Certains chercheurs affirmeront que la recherche doit être libre et indépendante. Pour ma part, je crois que cet idéal ne pourra jamais être atteint, et d’un certains côté, heureusement. La recherche se doit aussi de ne pas être nombriliste, portée sur elle même, et isolée de la société. Elle doit être ouvert aux autres, en lien (et donc dans une certaine forme de dépendance) avec eux. Malgré tout, je m’accorde à dire que si la recherche doit aussi se professionnaliser, elle ne doit pas le faire dans n’importe quel cadre. Vous retrouvez donc ici mes différentes réflexions à ce sujet :

– Sortir de l’université et de son cadre « sécurisant »
– La possibilité de l’auto-entreprise, l’envie d’indépendance et la recherche appliquée
– Sortir de l’université pour mieux y revenir ?

Là encore, ces réflexions ne sont en rien exhaustives. Elles sont, au contraire, subjectives, tirées de ma propre expérience d’anthropologue.

 

Sortir de l’université et de son cadre « sécurisant »

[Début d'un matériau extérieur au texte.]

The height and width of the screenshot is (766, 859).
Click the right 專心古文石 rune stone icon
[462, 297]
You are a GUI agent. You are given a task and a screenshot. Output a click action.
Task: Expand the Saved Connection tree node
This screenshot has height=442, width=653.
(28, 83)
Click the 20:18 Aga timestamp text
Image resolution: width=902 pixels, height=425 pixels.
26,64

Afin d’être considéré comme chercheur, un étudiant doit avoir une certaine légitimité. En général, cela passe par une licence, un master, puis un doctorat. C’est d’ailleurs à ce stade de l’étude doctorale que le statut de l’étudiant change, et que celui-ci commence peu à peu à être considéré comme un pair, et non plus comme simplement un apprenti.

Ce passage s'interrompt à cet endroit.